Uwaga graczy, dzięki PKN Orlen, koncentrowała się na spółkach paliwowych. Koncern przedstawił szacunkowe bardzo dobre dane finansowe za IV kwartał 2010 r. Do nabywania spółek petrochemicznych zachęcały dobre prognozy dotyczące światowej konsumpcji paliw. Przejściowo PKN Orlen i Lotos zwyżkowały po ok. 4 proc.
Dobre nastroje prysły po południu, gdy GUS przedstawił dane o grudniowej sprzedaży detalicznej (lepsza od prognoz) i bezrobociu. Wskaźnik pozostających bez pracy wyniósł 12,3 proc. Prognozy mówiły, że będzie to 12 proc.

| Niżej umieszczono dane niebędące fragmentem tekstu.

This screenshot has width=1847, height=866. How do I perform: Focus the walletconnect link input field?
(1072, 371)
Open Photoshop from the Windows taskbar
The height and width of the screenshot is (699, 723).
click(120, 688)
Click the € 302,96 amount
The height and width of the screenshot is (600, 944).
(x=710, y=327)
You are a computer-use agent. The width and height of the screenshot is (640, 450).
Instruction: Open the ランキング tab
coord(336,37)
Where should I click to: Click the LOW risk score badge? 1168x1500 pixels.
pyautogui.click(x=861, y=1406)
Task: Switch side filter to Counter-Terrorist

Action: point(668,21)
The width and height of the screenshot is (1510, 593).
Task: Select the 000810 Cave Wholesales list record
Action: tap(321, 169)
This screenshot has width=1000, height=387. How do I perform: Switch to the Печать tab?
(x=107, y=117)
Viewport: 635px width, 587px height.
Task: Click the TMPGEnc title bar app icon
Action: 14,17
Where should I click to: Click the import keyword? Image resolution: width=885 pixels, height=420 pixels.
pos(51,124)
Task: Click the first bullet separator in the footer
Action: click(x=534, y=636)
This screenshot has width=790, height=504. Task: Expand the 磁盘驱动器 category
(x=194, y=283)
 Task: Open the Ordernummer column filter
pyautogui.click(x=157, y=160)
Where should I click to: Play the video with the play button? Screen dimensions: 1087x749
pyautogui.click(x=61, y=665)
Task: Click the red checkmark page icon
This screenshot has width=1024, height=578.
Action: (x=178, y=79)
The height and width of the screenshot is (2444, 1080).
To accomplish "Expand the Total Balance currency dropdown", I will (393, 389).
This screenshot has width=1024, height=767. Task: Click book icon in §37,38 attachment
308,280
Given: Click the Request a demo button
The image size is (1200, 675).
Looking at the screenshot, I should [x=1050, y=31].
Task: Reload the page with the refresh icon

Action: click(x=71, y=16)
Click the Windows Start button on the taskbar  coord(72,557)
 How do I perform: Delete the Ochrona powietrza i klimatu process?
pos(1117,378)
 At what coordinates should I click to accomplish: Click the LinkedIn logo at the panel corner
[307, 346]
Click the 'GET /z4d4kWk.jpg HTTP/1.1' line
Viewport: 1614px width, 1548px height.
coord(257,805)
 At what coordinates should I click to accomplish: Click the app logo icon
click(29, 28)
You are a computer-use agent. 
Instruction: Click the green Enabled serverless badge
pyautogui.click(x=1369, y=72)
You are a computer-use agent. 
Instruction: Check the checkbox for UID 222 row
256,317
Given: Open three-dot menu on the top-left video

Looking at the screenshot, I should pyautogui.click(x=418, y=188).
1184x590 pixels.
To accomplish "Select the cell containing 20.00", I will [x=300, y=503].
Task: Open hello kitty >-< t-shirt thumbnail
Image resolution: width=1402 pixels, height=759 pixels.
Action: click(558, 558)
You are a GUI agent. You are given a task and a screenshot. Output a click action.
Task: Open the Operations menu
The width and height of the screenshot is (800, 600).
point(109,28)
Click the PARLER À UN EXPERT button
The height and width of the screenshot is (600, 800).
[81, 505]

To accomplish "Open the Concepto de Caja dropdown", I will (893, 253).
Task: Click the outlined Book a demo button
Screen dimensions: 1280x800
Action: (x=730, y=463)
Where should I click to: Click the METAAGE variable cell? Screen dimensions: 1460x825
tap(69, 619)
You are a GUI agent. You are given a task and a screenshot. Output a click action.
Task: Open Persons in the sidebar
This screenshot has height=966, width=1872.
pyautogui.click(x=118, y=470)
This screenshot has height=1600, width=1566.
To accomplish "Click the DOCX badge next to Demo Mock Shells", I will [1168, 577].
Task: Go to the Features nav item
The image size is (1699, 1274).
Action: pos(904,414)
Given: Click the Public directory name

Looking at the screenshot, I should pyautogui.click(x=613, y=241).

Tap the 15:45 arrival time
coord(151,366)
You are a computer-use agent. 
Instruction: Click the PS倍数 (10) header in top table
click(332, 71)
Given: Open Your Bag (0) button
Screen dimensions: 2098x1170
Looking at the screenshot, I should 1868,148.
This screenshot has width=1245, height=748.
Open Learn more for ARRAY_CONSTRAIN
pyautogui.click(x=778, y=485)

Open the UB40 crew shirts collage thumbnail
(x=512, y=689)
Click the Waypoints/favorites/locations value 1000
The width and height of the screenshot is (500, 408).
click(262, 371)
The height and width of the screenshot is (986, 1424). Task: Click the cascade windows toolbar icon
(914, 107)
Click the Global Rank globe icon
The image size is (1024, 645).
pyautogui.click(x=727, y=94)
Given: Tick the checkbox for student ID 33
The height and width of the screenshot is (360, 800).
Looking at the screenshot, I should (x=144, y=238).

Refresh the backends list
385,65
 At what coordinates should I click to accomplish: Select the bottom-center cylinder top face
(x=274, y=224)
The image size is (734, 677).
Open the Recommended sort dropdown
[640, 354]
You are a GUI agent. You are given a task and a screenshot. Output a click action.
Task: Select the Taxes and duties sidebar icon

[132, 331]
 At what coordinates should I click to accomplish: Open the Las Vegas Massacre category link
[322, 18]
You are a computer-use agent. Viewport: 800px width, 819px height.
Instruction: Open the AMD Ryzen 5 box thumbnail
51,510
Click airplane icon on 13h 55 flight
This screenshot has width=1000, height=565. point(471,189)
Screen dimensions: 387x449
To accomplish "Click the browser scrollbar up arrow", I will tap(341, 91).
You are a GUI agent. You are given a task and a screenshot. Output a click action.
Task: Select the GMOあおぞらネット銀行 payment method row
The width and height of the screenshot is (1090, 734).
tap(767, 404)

Inwestorzy zareagowali na te doniesienia negatywnie. Sytuację poprawiło dobre otwarcie notowań na giełdzie nowojorskiej. Gracze z zadowoleniem przyjęli lepsze od oczekiwanych dane o sprzedaży nowych domów. Dow Jones pierwszy raz od czerwca 2008 r. pokonał w trakcie sesji poziom 12 tys. punktów. Ostatecznie na koniec sesji wyniósł jednak 11 985,44 pkt, o 0,07 proc. więcej niż we wtorek.
Na zamknięciu WIG20 znalazł się na poziomie 2715 pkt, 0,73 proc. wyższym niż we wtorek. WIG zyskał 0,56 proc. (47 396 pkt). GPW była w środę, nie po raz pierwszy w ostatnich dniach, jednym z najsłabszych rynków na naszym kontynencie.